What you should do
Copy the rows starting at the line that contains "Select the Heading widget" and ending at the line that contains "Click the PDF", both included, and output only those lines without changing them.

Supplied records
== == ==
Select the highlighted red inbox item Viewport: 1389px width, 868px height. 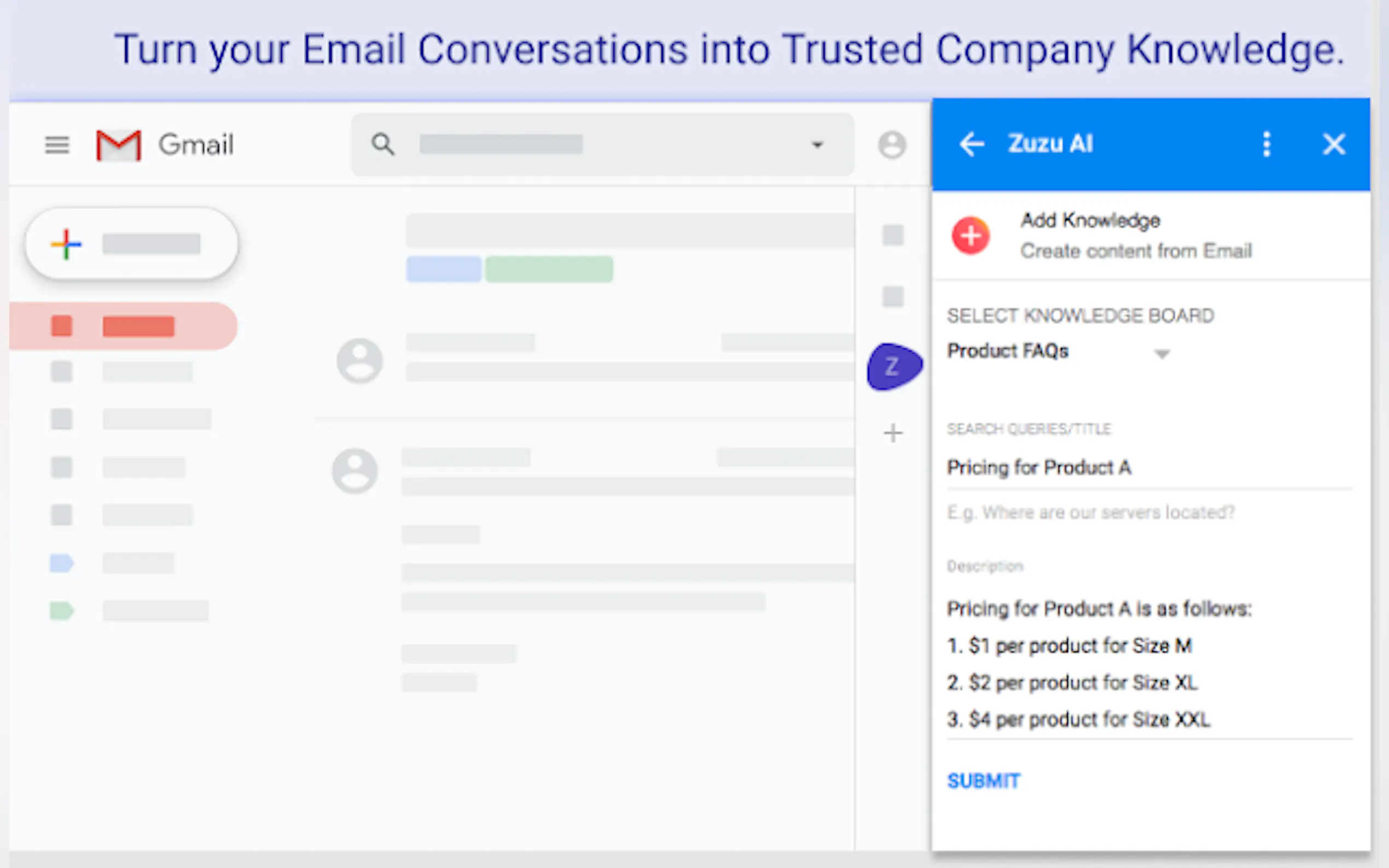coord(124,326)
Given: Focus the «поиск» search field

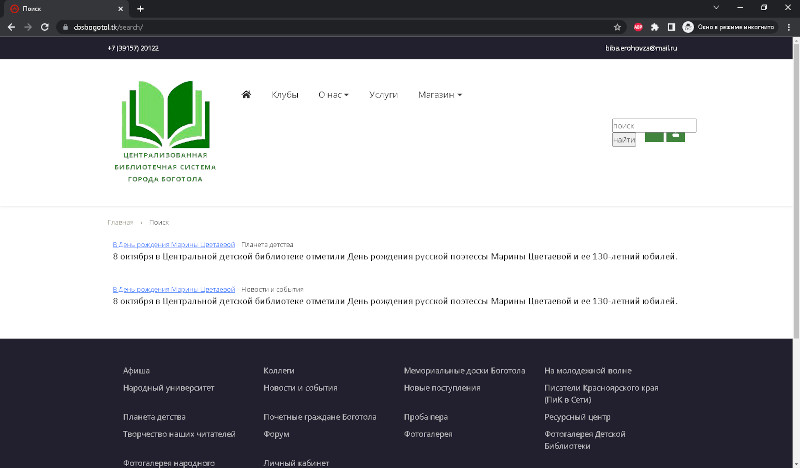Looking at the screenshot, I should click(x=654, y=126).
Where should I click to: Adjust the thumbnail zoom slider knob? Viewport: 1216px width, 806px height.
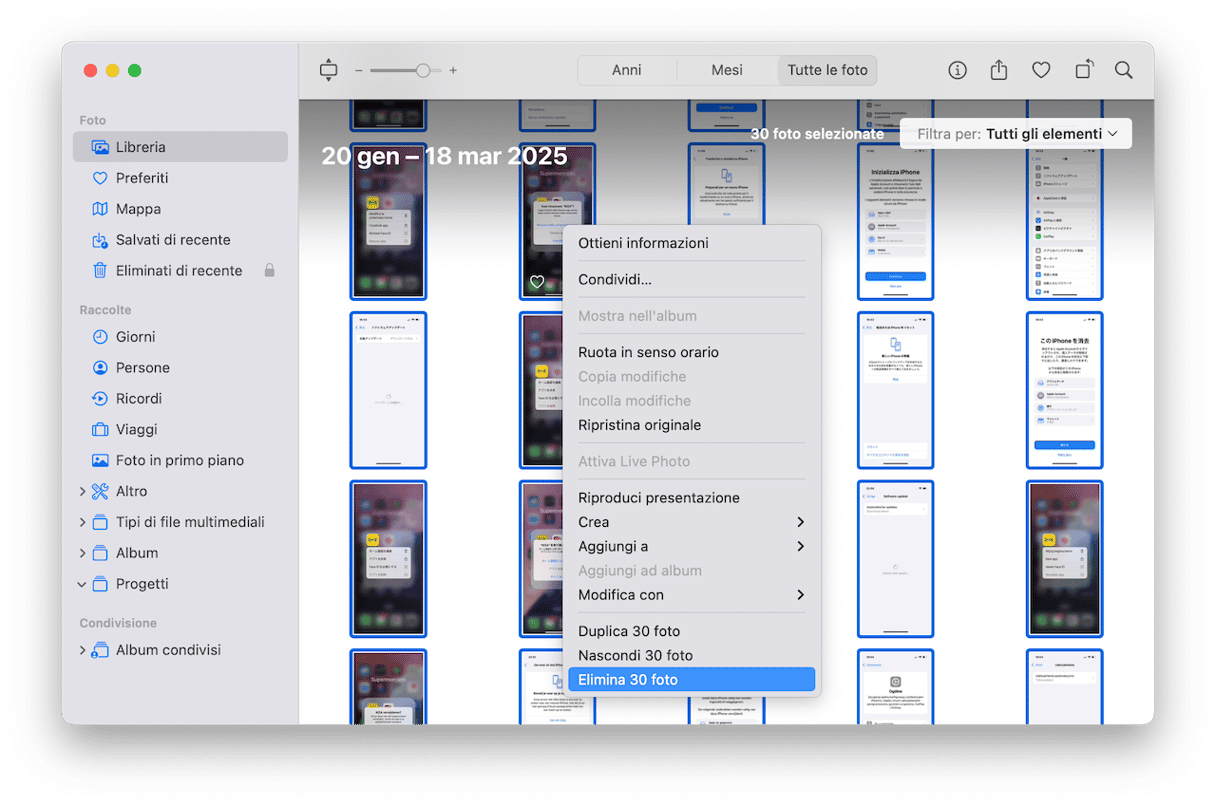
== == ==
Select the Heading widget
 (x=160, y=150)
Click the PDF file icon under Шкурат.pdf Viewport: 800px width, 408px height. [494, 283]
== == ==
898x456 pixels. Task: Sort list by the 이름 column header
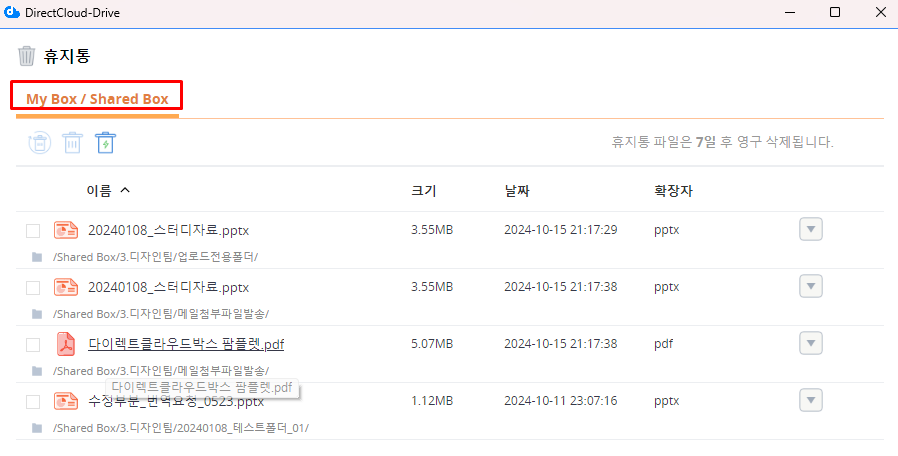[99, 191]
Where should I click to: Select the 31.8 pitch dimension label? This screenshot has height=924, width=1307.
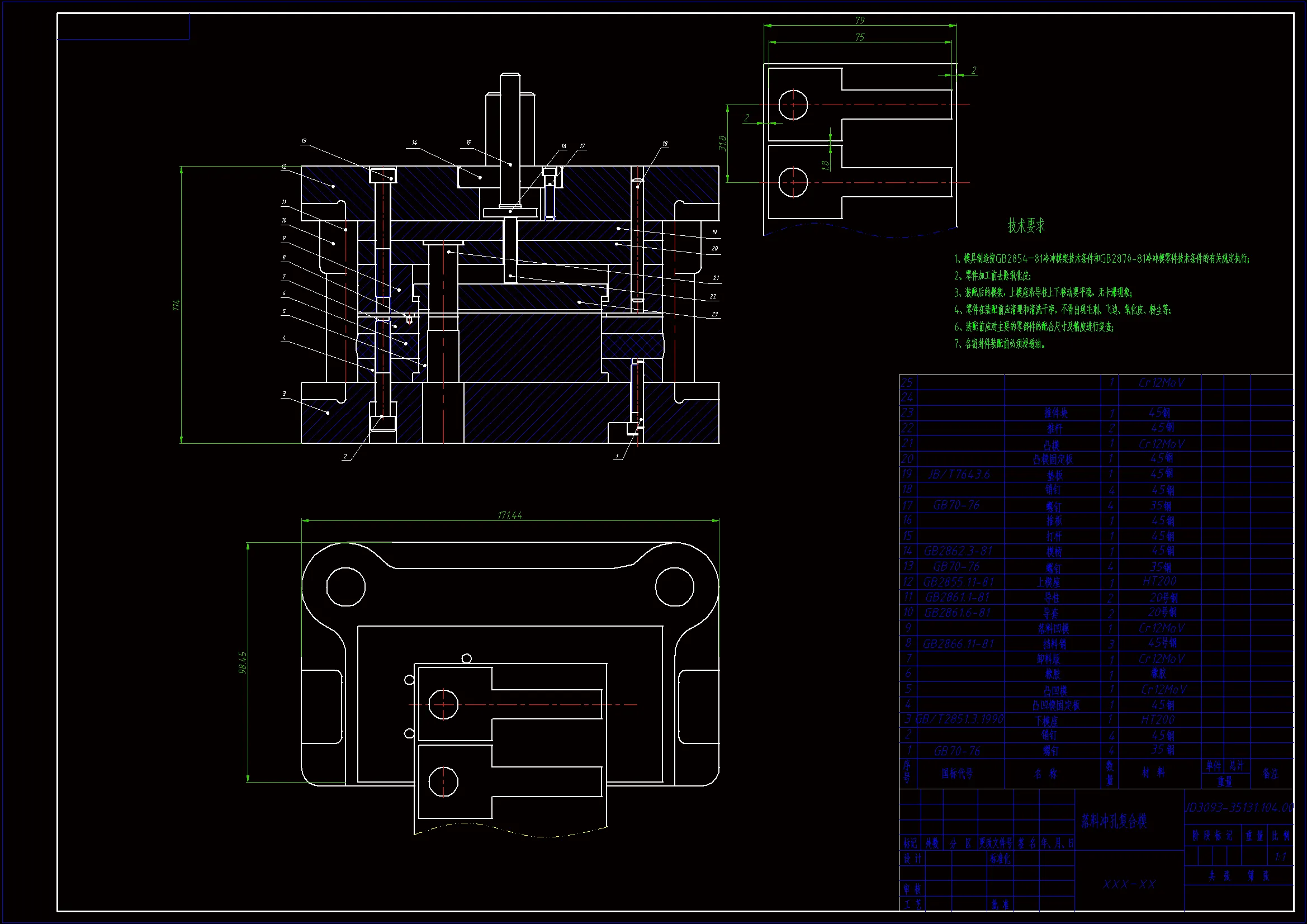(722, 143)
== == ==
Reply to the exercise
Select the Heading widget
 (x=160, y=150)
Click the PDF file icon under Шкурат.pdf Viewport: 800px width, 408px height. [494, 283]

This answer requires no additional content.